Exercise objective:
Reproduce word for word the stretch from the start of the items through the line containing "I will pos(406,263).".

****************

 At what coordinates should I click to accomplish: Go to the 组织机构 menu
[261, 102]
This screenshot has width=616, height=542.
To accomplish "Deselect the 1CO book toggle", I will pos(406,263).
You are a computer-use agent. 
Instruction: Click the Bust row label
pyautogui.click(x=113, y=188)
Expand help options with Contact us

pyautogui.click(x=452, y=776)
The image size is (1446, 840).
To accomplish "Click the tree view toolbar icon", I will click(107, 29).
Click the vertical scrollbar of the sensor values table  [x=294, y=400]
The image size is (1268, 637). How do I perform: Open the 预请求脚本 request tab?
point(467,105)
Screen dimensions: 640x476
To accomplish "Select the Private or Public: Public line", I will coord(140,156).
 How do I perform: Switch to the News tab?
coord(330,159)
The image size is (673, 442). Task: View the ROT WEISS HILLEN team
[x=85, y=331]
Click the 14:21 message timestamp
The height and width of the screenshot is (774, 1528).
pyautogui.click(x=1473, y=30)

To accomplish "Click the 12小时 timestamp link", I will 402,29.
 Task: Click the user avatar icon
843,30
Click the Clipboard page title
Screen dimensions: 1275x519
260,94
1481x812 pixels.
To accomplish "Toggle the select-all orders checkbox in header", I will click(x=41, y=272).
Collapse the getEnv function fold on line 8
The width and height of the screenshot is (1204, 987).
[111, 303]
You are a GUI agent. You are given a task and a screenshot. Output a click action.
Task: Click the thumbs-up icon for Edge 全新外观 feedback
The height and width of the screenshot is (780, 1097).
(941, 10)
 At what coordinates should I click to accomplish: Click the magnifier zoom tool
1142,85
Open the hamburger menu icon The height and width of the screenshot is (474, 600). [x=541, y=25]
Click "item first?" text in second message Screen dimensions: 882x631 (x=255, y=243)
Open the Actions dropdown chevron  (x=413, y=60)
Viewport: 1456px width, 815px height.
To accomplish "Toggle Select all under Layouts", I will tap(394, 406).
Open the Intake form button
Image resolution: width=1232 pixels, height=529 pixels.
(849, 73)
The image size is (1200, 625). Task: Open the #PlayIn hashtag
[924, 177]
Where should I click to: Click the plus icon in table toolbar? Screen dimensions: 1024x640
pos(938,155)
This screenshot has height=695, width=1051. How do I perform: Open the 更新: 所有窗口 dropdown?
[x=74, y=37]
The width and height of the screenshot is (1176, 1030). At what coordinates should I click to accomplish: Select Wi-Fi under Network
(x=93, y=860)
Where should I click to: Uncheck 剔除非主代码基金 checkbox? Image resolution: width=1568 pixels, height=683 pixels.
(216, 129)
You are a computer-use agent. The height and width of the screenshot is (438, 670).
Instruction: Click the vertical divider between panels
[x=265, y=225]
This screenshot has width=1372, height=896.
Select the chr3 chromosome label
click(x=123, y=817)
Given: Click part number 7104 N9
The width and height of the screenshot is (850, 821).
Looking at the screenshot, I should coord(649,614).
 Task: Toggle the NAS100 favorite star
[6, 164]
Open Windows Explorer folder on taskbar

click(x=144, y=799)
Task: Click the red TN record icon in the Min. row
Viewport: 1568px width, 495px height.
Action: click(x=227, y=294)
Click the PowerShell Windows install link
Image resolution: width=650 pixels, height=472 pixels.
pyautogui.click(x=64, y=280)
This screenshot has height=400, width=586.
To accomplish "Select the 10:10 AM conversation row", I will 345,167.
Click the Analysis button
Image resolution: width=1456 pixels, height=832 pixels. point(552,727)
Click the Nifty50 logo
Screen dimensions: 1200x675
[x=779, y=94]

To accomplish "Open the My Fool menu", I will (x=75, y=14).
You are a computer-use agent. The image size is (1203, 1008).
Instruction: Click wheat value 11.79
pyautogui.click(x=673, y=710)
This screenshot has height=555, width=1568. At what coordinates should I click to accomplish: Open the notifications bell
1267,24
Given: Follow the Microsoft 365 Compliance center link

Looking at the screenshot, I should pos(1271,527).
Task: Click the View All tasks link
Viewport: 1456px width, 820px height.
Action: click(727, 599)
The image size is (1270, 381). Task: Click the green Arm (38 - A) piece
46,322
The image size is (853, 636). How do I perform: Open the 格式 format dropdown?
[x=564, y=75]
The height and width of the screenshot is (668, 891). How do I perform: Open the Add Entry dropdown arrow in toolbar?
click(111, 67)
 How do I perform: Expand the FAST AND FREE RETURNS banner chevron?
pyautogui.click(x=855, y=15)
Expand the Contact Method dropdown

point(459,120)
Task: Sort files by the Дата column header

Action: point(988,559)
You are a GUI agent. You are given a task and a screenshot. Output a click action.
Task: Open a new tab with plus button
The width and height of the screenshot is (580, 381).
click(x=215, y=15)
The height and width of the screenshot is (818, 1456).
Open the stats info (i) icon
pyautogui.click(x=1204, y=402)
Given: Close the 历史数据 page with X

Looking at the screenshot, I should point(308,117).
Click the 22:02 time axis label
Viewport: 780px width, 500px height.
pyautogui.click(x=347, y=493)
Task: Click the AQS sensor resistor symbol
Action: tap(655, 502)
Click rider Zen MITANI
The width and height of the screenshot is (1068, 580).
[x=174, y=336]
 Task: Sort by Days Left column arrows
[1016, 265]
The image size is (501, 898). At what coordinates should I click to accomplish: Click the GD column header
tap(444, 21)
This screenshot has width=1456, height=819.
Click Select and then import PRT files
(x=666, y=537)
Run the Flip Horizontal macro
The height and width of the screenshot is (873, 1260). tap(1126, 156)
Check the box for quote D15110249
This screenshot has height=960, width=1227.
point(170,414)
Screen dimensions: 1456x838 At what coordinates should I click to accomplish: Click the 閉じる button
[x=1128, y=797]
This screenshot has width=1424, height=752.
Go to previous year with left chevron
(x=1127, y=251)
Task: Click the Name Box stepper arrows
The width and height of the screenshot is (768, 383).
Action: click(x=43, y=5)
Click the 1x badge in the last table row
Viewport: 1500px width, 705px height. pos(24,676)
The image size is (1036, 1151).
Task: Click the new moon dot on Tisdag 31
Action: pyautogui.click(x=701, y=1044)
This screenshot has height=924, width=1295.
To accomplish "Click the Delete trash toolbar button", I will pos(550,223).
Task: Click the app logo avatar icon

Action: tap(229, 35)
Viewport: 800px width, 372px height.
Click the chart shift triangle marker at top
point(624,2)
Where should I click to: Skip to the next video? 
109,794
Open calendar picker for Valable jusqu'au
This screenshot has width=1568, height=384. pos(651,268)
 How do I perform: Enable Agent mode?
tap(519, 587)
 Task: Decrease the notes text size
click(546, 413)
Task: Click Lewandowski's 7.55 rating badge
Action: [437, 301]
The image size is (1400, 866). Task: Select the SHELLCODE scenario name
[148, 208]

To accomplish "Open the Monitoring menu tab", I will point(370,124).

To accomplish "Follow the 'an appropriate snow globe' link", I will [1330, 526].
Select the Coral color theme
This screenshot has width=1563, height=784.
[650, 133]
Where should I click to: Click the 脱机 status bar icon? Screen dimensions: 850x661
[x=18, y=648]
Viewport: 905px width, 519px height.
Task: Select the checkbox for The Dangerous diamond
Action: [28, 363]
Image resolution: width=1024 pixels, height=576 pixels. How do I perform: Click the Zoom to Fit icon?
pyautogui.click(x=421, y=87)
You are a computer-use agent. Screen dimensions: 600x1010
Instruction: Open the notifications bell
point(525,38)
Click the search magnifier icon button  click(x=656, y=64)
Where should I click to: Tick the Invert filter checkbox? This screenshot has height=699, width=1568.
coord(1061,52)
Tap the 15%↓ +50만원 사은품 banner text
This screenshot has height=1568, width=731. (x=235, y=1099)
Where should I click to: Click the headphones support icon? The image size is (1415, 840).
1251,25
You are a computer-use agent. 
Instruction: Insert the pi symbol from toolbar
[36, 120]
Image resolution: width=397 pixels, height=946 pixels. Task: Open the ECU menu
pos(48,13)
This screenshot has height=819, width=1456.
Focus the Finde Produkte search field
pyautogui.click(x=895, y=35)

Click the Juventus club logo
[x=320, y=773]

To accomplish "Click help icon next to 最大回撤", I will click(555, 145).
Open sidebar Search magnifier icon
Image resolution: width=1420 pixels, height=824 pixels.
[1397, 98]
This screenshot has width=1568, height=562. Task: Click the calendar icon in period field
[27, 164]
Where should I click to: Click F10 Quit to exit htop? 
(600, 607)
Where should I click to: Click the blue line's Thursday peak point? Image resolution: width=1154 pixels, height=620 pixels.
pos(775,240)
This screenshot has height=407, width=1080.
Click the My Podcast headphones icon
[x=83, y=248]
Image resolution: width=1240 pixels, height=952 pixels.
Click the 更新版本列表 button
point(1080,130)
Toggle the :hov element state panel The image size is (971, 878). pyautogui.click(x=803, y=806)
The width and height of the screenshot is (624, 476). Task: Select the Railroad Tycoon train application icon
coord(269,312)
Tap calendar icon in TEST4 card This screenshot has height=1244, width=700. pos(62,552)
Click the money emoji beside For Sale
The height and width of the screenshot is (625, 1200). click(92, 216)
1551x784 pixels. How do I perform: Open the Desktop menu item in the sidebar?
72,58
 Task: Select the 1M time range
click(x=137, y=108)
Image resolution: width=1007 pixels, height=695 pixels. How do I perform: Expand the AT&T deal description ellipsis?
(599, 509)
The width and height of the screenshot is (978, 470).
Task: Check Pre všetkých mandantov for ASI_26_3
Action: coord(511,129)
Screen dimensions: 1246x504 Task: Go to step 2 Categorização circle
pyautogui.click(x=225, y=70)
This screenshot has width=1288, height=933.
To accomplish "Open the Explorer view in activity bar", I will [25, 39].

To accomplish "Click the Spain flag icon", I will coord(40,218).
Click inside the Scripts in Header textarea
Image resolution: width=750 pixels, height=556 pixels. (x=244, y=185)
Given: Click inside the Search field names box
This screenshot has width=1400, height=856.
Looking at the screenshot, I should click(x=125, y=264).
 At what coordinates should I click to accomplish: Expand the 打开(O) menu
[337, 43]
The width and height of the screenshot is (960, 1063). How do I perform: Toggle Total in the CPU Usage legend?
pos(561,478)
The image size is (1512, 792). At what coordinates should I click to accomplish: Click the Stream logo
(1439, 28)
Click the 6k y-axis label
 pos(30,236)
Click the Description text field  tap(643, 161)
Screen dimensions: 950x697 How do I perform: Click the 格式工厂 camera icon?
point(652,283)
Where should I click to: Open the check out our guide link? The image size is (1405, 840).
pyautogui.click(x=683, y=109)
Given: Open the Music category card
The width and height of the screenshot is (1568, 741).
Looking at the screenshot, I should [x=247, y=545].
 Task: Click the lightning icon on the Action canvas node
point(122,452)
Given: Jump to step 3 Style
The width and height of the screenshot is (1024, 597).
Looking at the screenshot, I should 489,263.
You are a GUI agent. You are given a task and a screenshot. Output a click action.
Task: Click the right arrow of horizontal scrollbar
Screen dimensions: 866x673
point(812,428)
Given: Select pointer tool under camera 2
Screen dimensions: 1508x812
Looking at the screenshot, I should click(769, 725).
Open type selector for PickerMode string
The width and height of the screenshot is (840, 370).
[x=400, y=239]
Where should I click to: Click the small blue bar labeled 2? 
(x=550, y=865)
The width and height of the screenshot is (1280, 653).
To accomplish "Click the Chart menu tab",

****************

Correct result:
 At what coordinates should I click to accomplish: Go to the 组织机构 menu
[261, 102]
This screenshot has width=616, height=542.
To accomplish "Deselect the 1CO book toggle", I will pos(406,263).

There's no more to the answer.